Accountable and integrated care: new ways of working for the NHS

The NHS needs to work differently. Constraints on NHS funding combined with rising demand on services from a growing and ageing population have put the NHS under significant pressure.

Nationally, and locally, there are plans to work in a different way, providing more care in people’s home and the community, and breaking down barriers between the many organisations that are working to look after people and their health.

This means bringing together and coordinating the work of GP practices, community services and hospitals to meet the needs of people requiring care, especially for those who have several medical conditions and who receive care and support from a variety of health and social care staff.

Integrated care like this happens when NHS organisations work together to meet the needs of their local population.

Different forms of integrated care

The development of integrated care is taking different forms in different places in the country, and a variety of terms are being used:

  • Integrated care systems (ICSs) – these are groups of NHS providers and commissioners and local authorities, working together to improve health and care in their area;
  • Integrated care partnerships (ICPs) – these are alliances of NHS providers working together to deliver care by agreeing to collaborate rather than compete. These providers include hospitals, community services, mental health services and GPs. Social care and independent and third sector providers may also be involved;
  • Accountable care organisations (ACOs) – established when commissioners award a long-term contract to a single organisation to provide a range of health and care services to a defined population. This organisation may subcontract with other providers to deliver the contract.
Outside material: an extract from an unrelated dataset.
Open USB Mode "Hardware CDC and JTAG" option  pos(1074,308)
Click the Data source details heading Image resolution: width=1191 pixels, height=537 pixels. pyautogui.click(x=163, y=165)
Integrated care systems (ICSs) have been established in ten areas in the country including Greater Manchester and Surrey Heartlands, and integrated care partnerships (ICPs) are at various stages of development.

Consultation on accountable care

There are concerns that accountable care contracts could allow private companies to take a bigger role in healthcare if they decide to enter the market and bid for contracts.

In response to these concerns, NHS England has decided to delay the use of the proposed accountable care contract and Secretary of State, Jeremy Hunt announced that there will be a consultation on the creation on accountable care organisations (ACOs) to understand the details of exactly how ACOs will work, including the contract terms involved.

Local plans

Originally as part of local plans for how the NHS should work differently in Coastal West Sussex (plans called Coastal Care), the local NHS talked about an intention to form an accountable care partnership.

However, the local intention is to bring current providers and commissioners together, working in a new way, not to go through a procurement process for a new contract. Therefore, what our plans really refer to is integrated care rather than accountable care.

Local leaders of the NHS believe that integrated care is the right thing to do for local people and those working in the NHS, and are working together to move these plans forward.